On Monday, Dec. 21, Steve Kuchera, Dennis Comfort, Brandon Stahl, Darren Carroll (our International Guild rep) and I met with Ken Browall, Deb Williams, Carol Mossberger and Dominic Cicere (Forum’s labor attorney) to discuss the company’s request for concessions in 2010.
Forum has asked the Guild to relinquish the 1.5 percent pay raise its members were to receive in 2010 under the terms of the three-year contract we signed. The company also wants our union to give up the 401(k) match Guild employees are provided under the terms of the same contract. The pay freeze would save the company an estimated $45,750, and the 401(k) concession would save it another $31,000.
The package of proposed concessions would reduce your prospective total compensation next year by 3.5 percent.
We have been told that the Duluth News Tribune remains a profitable operation, but Forum has so far declined our requests to provide specifics on net income or to open its books.
Forum’s fiscal year began in October, and Publisher Ken Browall advised us that while the newspaper budgeted for a weaker performance than last year, the DNT earned 4 percent less than it had budgeted during the first two months of this fiscal year.
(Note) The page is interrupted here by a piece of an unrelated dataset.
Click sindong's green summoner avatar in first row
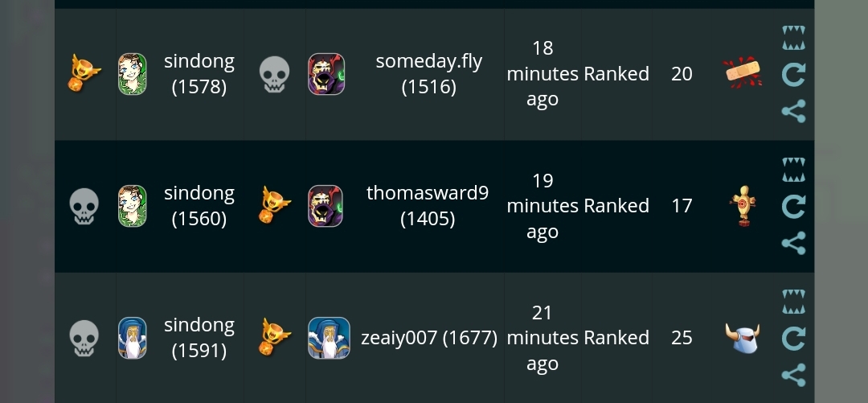The image size is (868, 403). coord(133,74)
He also said advertising revenues were down 21 percent during October and November 2009, as compared with the same two months last year.
Ken predicts 2010 will continue to be soft, prompting Forum to seek concessions from the Guild.
Unrepresented staff members at the paper already have had their wages frozen and their 401(k) matches suspended. Ken said that if we agree to similar concessions, and raises subsequently are granted to non-union staff or 401(k) matches are reinstated, the Guild would see the same benefits return.
It should be noted that in September, when we learned of management’s plans to freeze the wages of supervisors, a team from the Guild stepped forward, approached Ken and said that if the company intended to seek concessions from us we were willing to talk. We let Ken know that we wanted to be actively involved in crafting any potential solution.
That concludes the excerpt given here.